The remaining uncaptured ships saw the Roman tactics and began to flee. Soon after the retreat began, the wind stopped and the remaining Venetic ships were stuck in place since they lacked rowers. The attempted flight caused the Venetic ships to become dispersed and unable to help one another. The Romans continued to board the Venetic ships as they had before the flight. Almost all Venetic ships were captured or destroyed using these tactics. The battle lasted from around 10 o-clock in the morning until sunset. Only a few remaining Venetic ships escaped under cover of night.

==Aftermath==
The surviving Veneti surrendered to Julius Caesar following the Battle of Morbihan. Julius Caesar had all members of the Veneti's ruling senate put to death and sold the rest of the population into slavery. The severity of the punishment was most likely intended to make an example of the Veneti for seizing Roman ambassadors and deter any further uprisings in Gaul.

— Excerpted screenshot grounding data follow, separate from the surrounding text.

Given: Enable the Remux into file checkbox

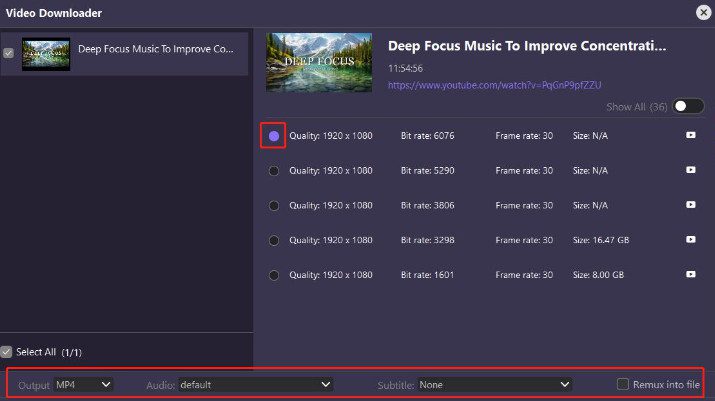Looking at the screenshot, I should click(623, 384).
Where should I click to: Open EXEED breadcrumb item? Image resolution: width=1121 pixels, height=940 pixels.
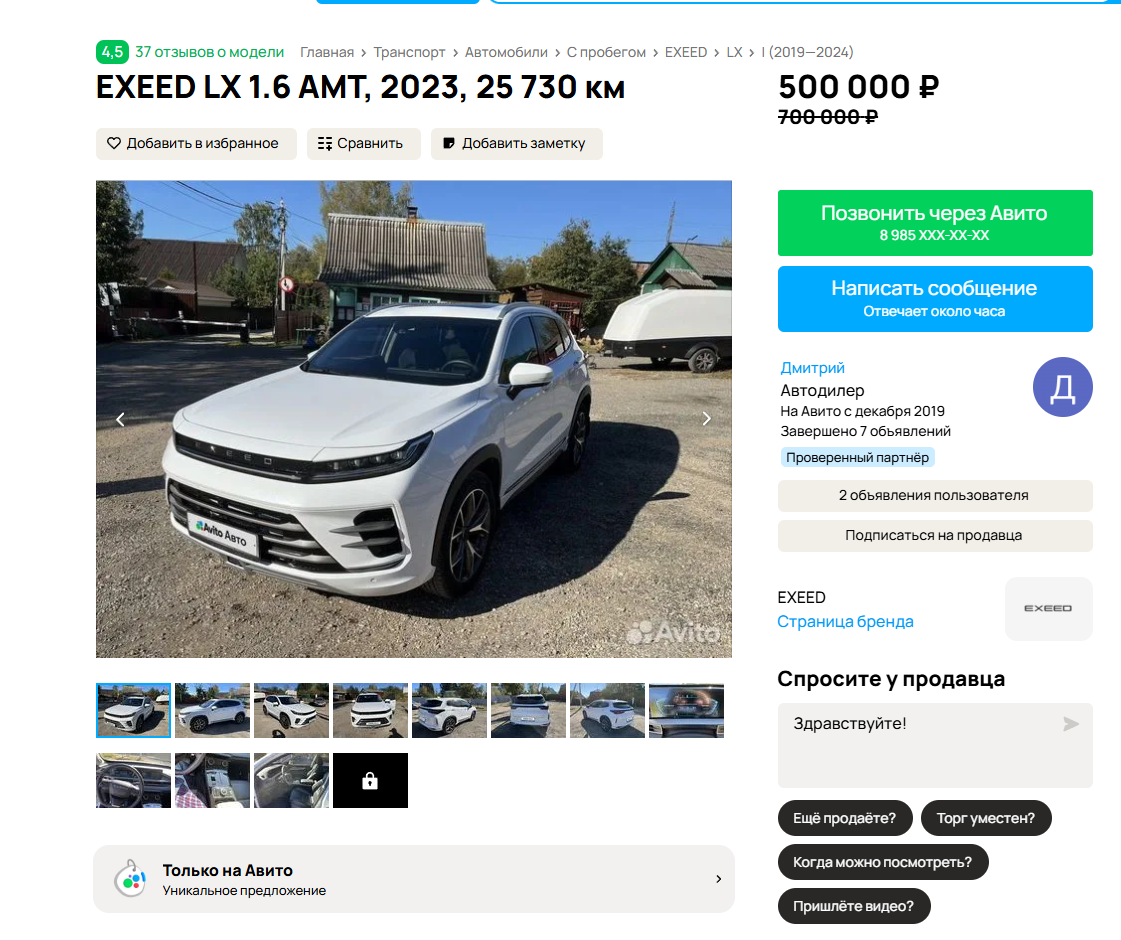pyautogui.click(x=686, y=52)
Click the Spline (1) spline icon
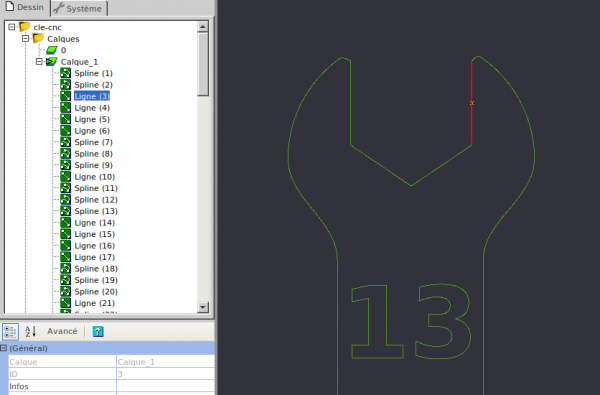The image size is (600, 395). pos(65,73)
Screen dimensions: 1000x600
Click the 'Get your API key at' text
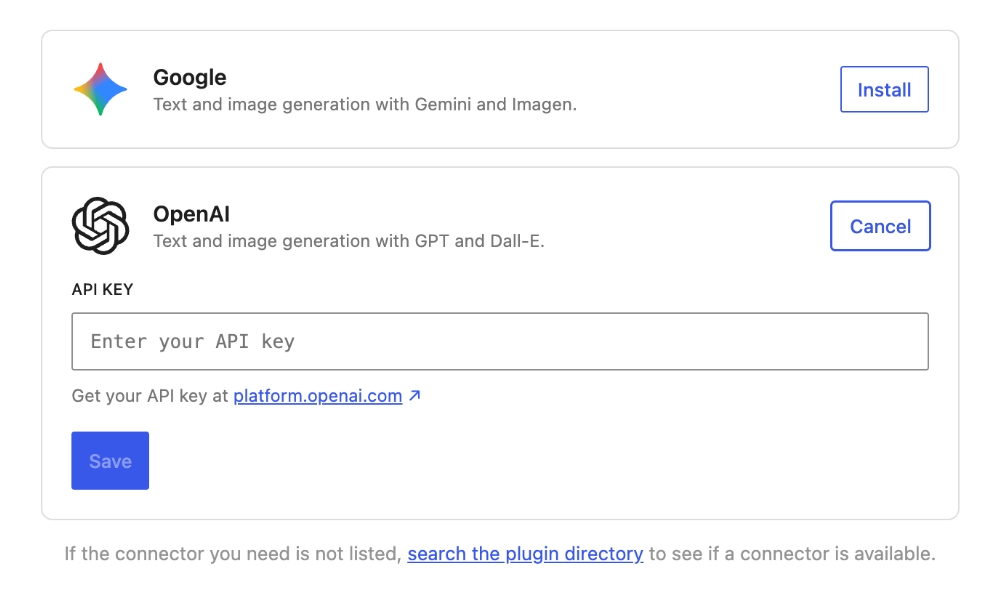pyautogui.click(x=150, y=396)
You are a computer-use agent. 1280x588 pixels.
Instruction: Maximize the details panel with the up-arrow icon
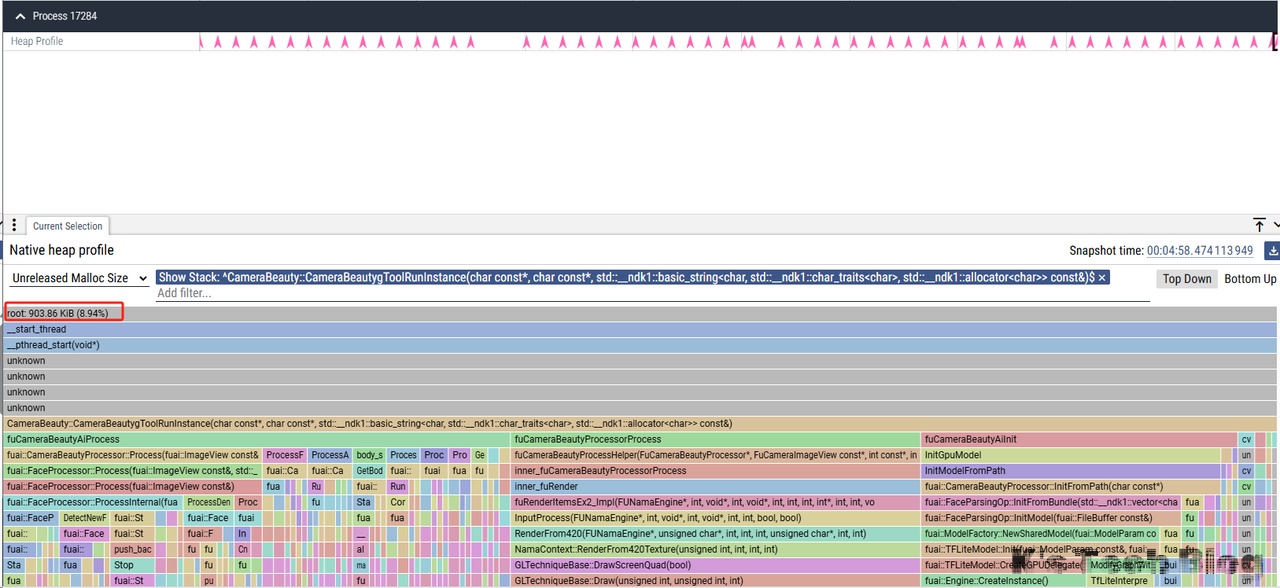(1259, 226)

Caesar later used the fleet built for the Battle of Morbihan in his invasions of Britain.

==Historiography==
Similar to many events within the Gallic Wars, Commentarii de Bello Gallico by Julius Caesar is the only primary source documenting the events of the Battle of Morbihan. Unexplained within Caesar's account is the delay in constructing the fleet. The fleet took around nine months to prepare, longer than the standard time for fleet construction at the time.

Later historians have criticized the cruelty Caesar treated the Veneti to following the battle. Napoleon, in his commentaries on the wars of Julius Caesar, says "this conduct was not just; still less was it politic. Such means never achieve their aim; they anger and disgust the nations. The punishment of a few chief people is all that justice and policy permit; it is an important rule to treat prisoners well." Several historians argue that this punishment among other actions against the Gauls satisfy the modern definition of genocide.